Eightieth in an alphabetical series on West Kootenay/Boundary place names
Green City, a ghost town on the north fork of the Salmo River, seven miles north of Erie, was essentially the same place as Craigtown, which we’ve previously covered. The latter, established in 1897 by Robert Wilson Craig (1845-?), and also known as Craig’s Camp and Craig City, failed to go anywhere, but this didn’t deter George Hopkins Green (1861-1932) from trying again.
He hired Henry B. Smith, who also laid out Castlegar, Columbia City, and Fort Sheppard, to survey the Green City townsite. Smith completed his work on July 21, 1902. The streets were called Green, Craig, Pine, Bernard, Edward, Clarence, Harold. One of George Green’s sons was named Edward, but it’s not clear where most of the other names came from.
The Victoria Daily Colonist of August 6, 1902 noted the staking of new placer claims in the area: “Partly in consequence of this activity the old site of what has hitherto been known as Craigtown has been surveyed and divided into town lots. The town is to be known as the Green City.”
Clara Graham wrote in Kootenay Mosaic: “Just before the turn of the [20th] century, George H. Green staked some mineral claims at this location which was in an area containing an excellent growth of very fine timber with plenty of water power at hand. This would be an ideal location for a settlement, thought the owner and so he formed a syndicate, the Green City Gold Mining, Smelting and Development Co. Ltd. … Nothing tangible ever came of this undertaking.”
The greatest flurry of activity appears to have been between 1911 and 1913. The Nelson Daily News of May 27, 1913 noted: “George Green of Rossland was in town lately visiting Green City. He purposes [sic] in the near future erecting a shingle mill there.”
The 1921 BC civic directory still included an entry for Craigtown, “also known as Green City.”
A late reference appeared in a photo caption in Cominco Magazine, October 1948: “There’s always a good demand for … the white tail deer. This one was bagged at Green City near Salmo.”
George Green was born and educated in Wingham, Ont. He moved to Seattle and then to Rossland in the early 1890s, where he opened the Spokane, Grand Union, Hoffman and Allan hotels.
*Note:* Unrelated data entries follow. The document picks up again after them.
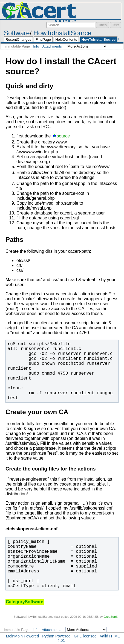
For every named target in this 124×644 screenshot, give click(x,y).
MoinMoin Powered (22, 636)
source (63, 136)
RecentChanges (18, 39)
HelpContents (66, 39)
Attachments (52, 46)
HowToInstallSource (62, 33)
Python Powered (56, 636)
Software (17, 33)
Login (114, 38)
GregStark (110, 617)
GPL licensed (85, 636)
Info (36, 46)
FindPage (43, 39)
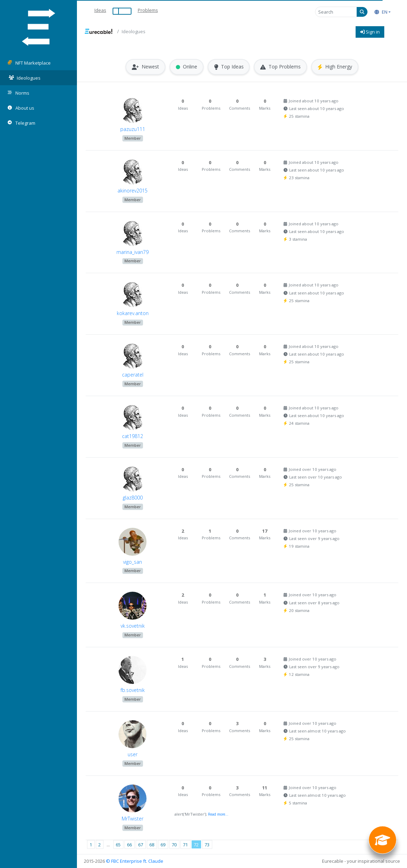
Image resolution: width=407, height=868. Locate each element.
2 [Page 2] (99, 845)
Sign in (370, 32)
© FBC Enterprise (124, 861)
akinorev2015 (133, 190)
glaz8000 (133, 497)
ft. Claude (153, 861)
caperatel (133, 374)
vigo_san (133, 562)
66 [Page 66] (129, 845)
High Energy (335, 67)
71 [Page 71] (185, 845)
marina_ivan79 (133, 252)
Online (186, 67)
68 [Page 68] (152, 845)
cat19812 (133, 436)
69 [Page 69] (163, 845)
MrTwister (133, 818)
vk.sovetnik (133, 626)
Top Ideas (229, 67)
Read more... (218, 814)
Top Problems (281, 67)
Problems (148, 10)
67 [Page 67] (141, 845)
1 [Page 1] (91, 845)
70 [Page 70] (174, 845)
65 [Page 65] (118, 845)
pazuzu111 (133, 129)
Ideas (100, 10)
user (133, 754)
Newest (145, 67)
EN (381, 12)
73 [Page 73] (207, 845)
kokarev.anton (133, 313)
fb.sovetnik (133, 690)
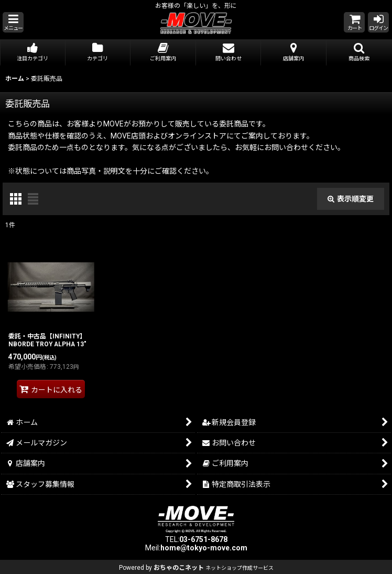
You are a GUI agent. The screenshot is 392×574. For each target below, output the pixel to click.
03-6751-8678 (203, 539)
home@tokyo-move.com (204, 548)
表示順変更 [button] (351, 199)
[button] (13, 22)
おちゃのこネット (179, 568)
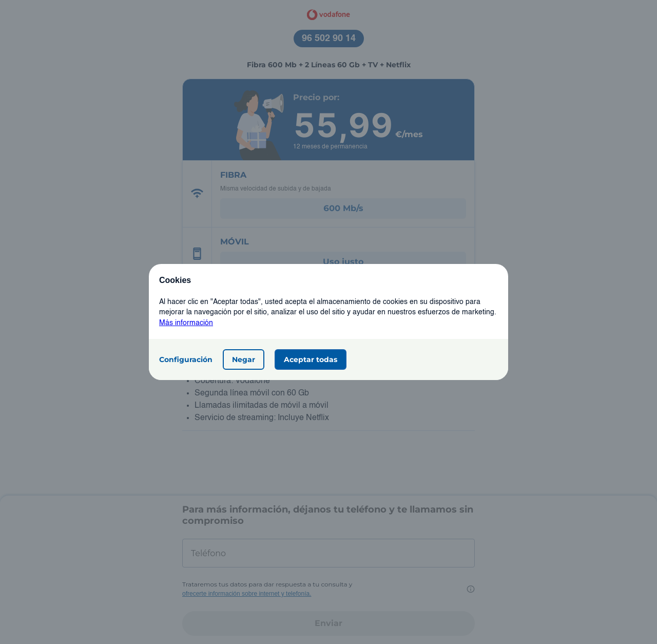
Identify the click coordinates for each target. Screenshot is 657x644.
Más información (186, 323)
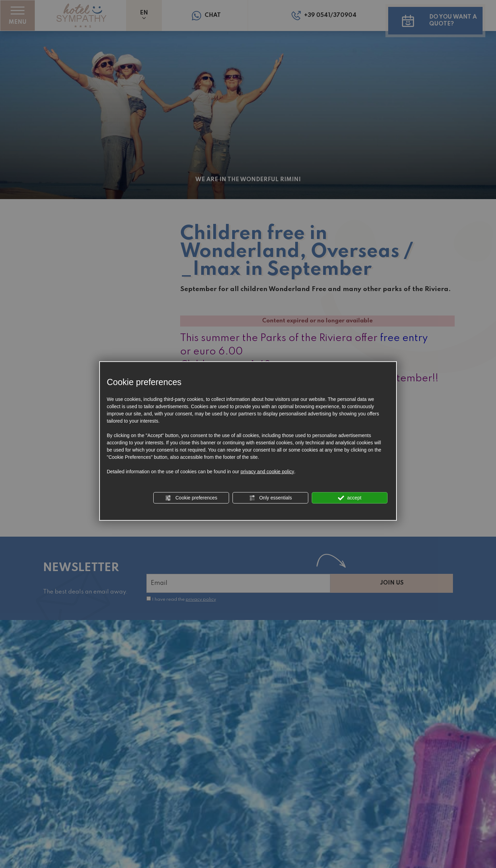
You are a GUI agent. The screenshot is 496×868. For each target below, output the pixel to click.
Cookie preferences (191, 498)
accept (350, 498)
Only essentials (270, 498)
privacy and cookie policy (267, 471)
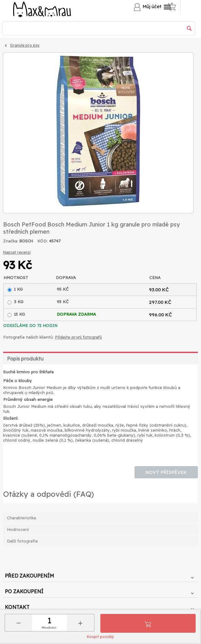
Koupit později (100, 636)
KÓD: (42, 241)
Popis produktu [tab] (25, 359)
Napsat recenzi (17, 252)
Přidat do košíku (148, 623)
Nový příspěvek (166, 472)
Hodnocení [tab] (18, 529)
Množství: (49, 627)
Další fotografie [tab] (22, 541)
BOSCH (26, 241)
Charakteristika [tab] (21, 518)
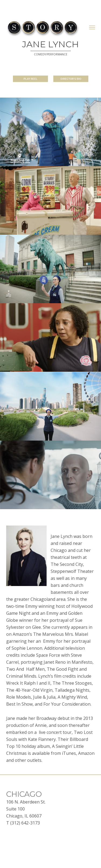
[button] (92, 27)
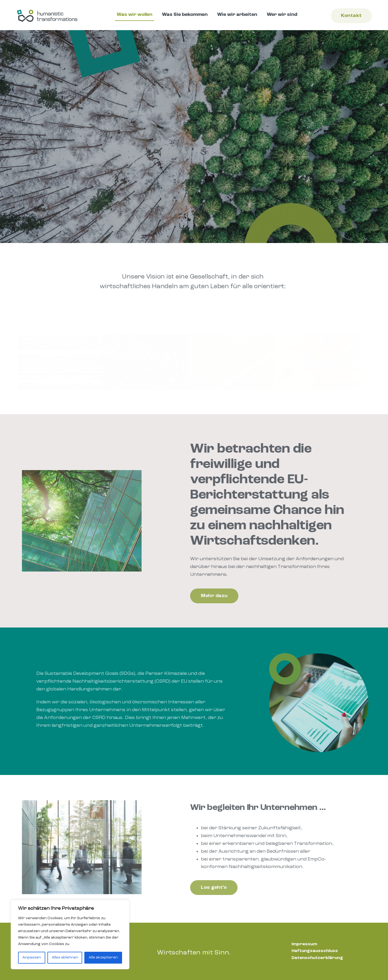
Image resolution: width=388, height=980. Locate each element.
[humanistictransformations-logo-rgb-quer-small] (47, 11)
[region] (70, 934)
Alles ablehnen (65, 958)
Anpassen (32, 958)
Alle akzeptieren (103, 958)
In 1920 he took over the Arlington hotel in Trail and also owned a grocery store and apartment block.
According to his obituary, Green once refused an offer of $100,000 for the timber on his townsite, “holding it for the development he hoped to inaugurate. Mr. Green had a pioneer’s hopes for Green City, but they were never realized.”
No ore was ever shipped from his claims.
Green died in Trail at 71, survived by his wife, three children, and four siblings.